# [DATA SUPPLIED]
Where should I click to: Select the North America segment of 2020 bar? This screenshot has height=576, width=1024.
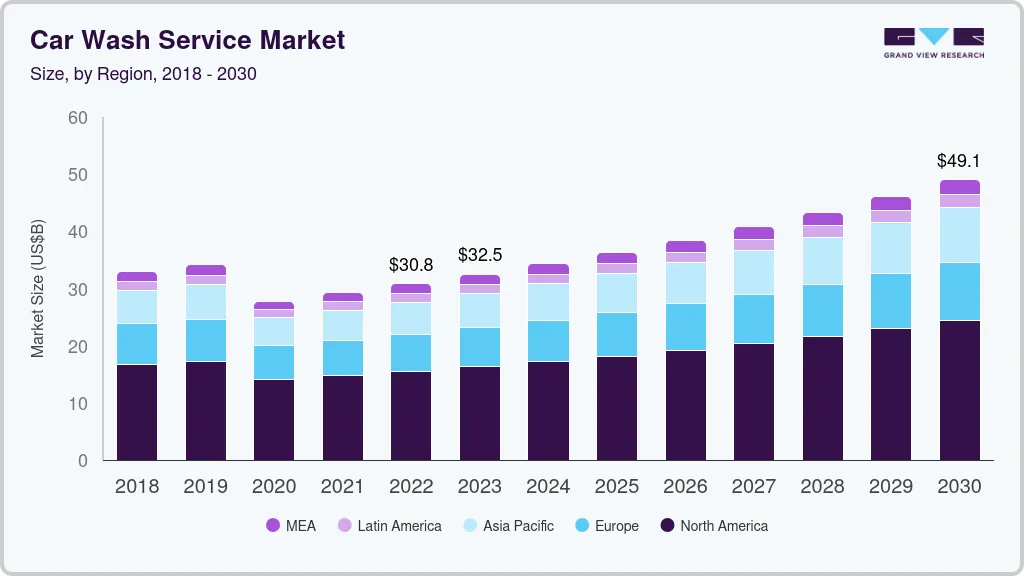[273, 420]
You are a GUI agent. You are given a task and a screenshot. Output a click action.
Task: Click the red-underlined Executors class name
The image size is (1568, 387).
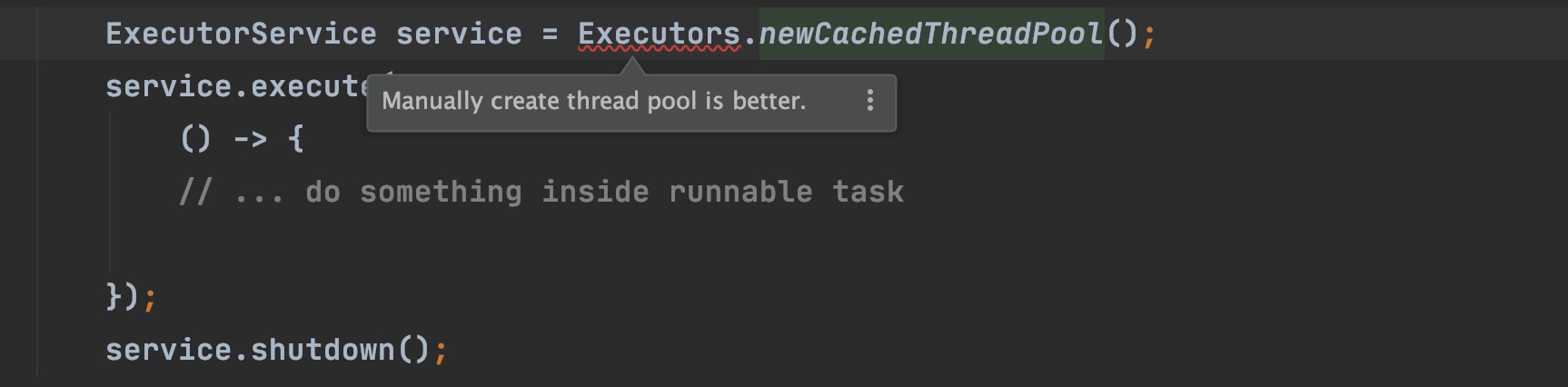click(659, 35)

# [EXERCISE DIRECTIONS]
Starting with the line that holds "Task: Click the", reproduce exactly each line up to and including the last line of the material above, and drop the pictures.

# [REPLY TO THE EXERCISE]
Task: Click the red-underlined Executors class name
The image size is (1568, 387).
click(659, 35)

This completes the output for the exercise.